J’aime beaucoup les musiques orientales. Mais je suis intimement persuadé que, par exemple, la musique indienne doit avant tout être écoutée aux Indes, et non dans une atmosphère de rock comme aux Etats-Unis-Unis. Je veux dire par la que, transposée dans un environnement pop, cette musique perd sans nul doute sa signification profonde. Ça, n‘est plus qu’un gimmick… Ravi Shankar au Festival de Monterey, encore des leçons de sitar à l’Indian Music School de Los Angeles, pour moi ça n’a vraiment rien d’excitant. . . L’une des raisons pour les quelles les hippies aiment la musique orientale, c’est parce que . . . c’est différent. Peut-être que je n’y comprends absolument rien, mais il y a une chose dont je suis sûr, c’est que mon père et ma mère détestent ça. Si j’aime cette musique, ils seront bien embêtés. . . Les hyppies recherchent avant tout les déguisements bizarres et les causes impopulaires. . . juste pour être différents. . . c’est la tactique de l’autruche, la tête dans le sol pour éviter les véritables problèmes!

Etre différents plutôt que de se conformer aux règles d’habitude en usage dans la société, ne pensez-vous pas que c’est l’attitude saine de gens qui cherchent quelque chose d’autre, qui veulent se dégager de la routine et du lavage de cerveau quotidien?

En fin de compte, leur position sociale n’est qu’un conformisme inversé. Conformisme qui se manifeste d’une autre manière, mais conformisme quand même. Ils ont formé une société parallèle; les mêmes événements se produisent, à la différence qu’ils sont vêtus d’une étrange façon. La majorité des hyppies sont aussi prêts à suivre les théories de Ginsberg, Leary et autres idoles de cette espèce, que les citoyens normaux sont prêts à suivre les paroles de Lyndon Johnson ou des autres marchands de canons des États-Unis.

Pris entre les straight people, les citoyens américains normaux, et les hippies, est-ce que les Mothers of Invention réussissent à faire parvenir leur message jusqu’au public?

Non, pas complètement. Il y a d’abord un problème matériel, celui de la langue. Aux États-Unis, on parle très différemment de New York à La Nouvelle-Orléans, il y a de nombreuses choses que nous disons et qui sont incompréhensibles pour un tas de gens. Le second problème, c’est que les choses qui nous intéressent passent bien au-dessus de la tête de l’Américain moyen et de la jeunesse américaine d’aujourd’hui. L a majorité des jeunes aux États-Unis se désintéresse complètement de la politique; pour que notre message, si message il y a, parvienne jusqu’à eux, il faudrait qu’ils aient le minimum d’attention indispensable pour agir et essayer de changer les choses.

Croyez-vous qu’en Europe, les jeunes soient plus conscients du phénomène politique?

◆ EXTRAIT DES DONNÉES
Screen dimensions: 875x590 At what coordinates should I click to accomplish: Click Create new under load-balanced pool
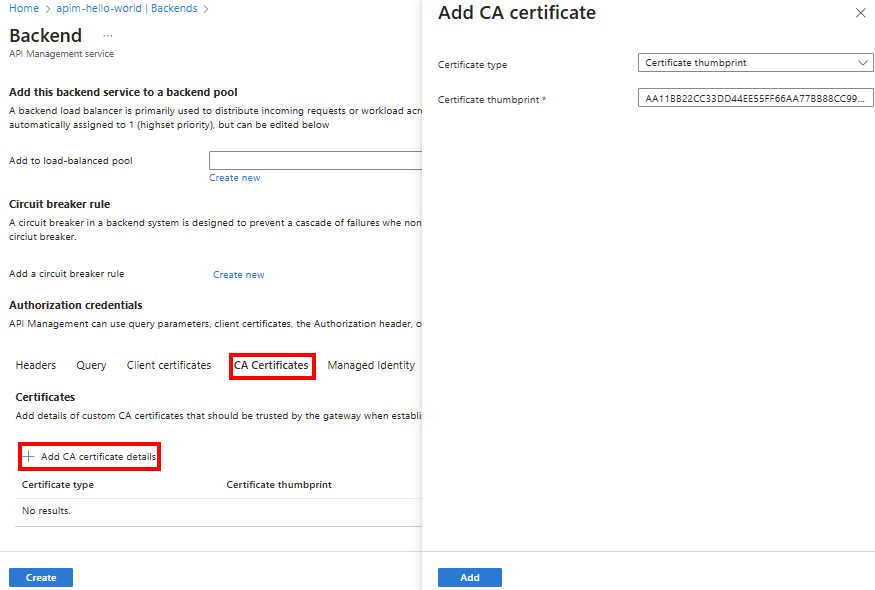234,177
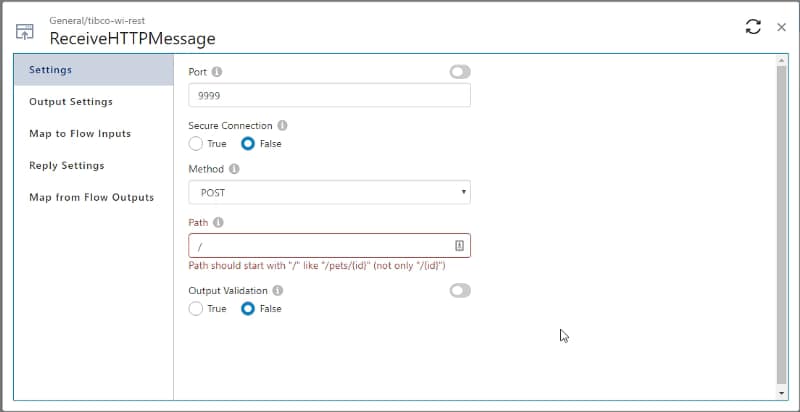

◆ TRAVAIL DEMANDÉ
**A)** D'après le texte sur les hippies et la musique orientale, quel est le premier problème qui empêche le message des Mothers of Invention de parvenir complètement au public ?
**B)** Poursuivez le texte sur les hippies et la musique orientale à partir de l'endroit où il s'arrête.

◆ RÉPONSES PAR CONSIGNE
**A)** Un problème matériel, celui de la langue.

**B)**
J’en suis convaincu et la meilleure preuve en est le mouvement provo à Amsterdam. La jeunesse devrait aux États-Unis prendre en main elle-même ses intérêts. Les moins de 25 ans représentent 55 % de la population américaine; or ce sont des gens entre 50 et 70 ans qui gouvernent le pays, des gens complexés par une éducation trop rigoureuse et puritaine. La jeunesse actuelle est beaucoup plus libre, dans le domaine sexuel entre autres, mais aussi parce que les valeurs sont différentes. L’élément gouvernant de la nation est en permanente réaction contre elle . . . pourquoi ne se retire-t-il pas, ne laisse-t-il pas la place à ses successeurs? Si la nouvelle génération prenait les commandes, les aines n’auraient pas a en souffrir papa et maman n’auraient pas à en souffrir! Ils pourraient prendre alors une confortable retraite sur leurs terres. . . quelque part au Texas!

Quelle est votre opinion sur la question raciale dans votre pays?

Il fallait s’en occuper il y a un siècle. Tout d’abord, ce problème n’aurait jamais dû exister, mais enfin, il existe et je ne pense pas que les révoltes améliorent la situation. La seule chose qu’elles aient pu amener c’est la prise de conscience par les Blancs du fait que la masse des gens de couleur n’était pas heureuse de son sort. . . En tout cas il ne faut pas trop espérer brûler deux cents pâtés de maisons la veille et trouver l’égalité raciale le lendemain matin!

Vous avez des amis parmi les Noirs?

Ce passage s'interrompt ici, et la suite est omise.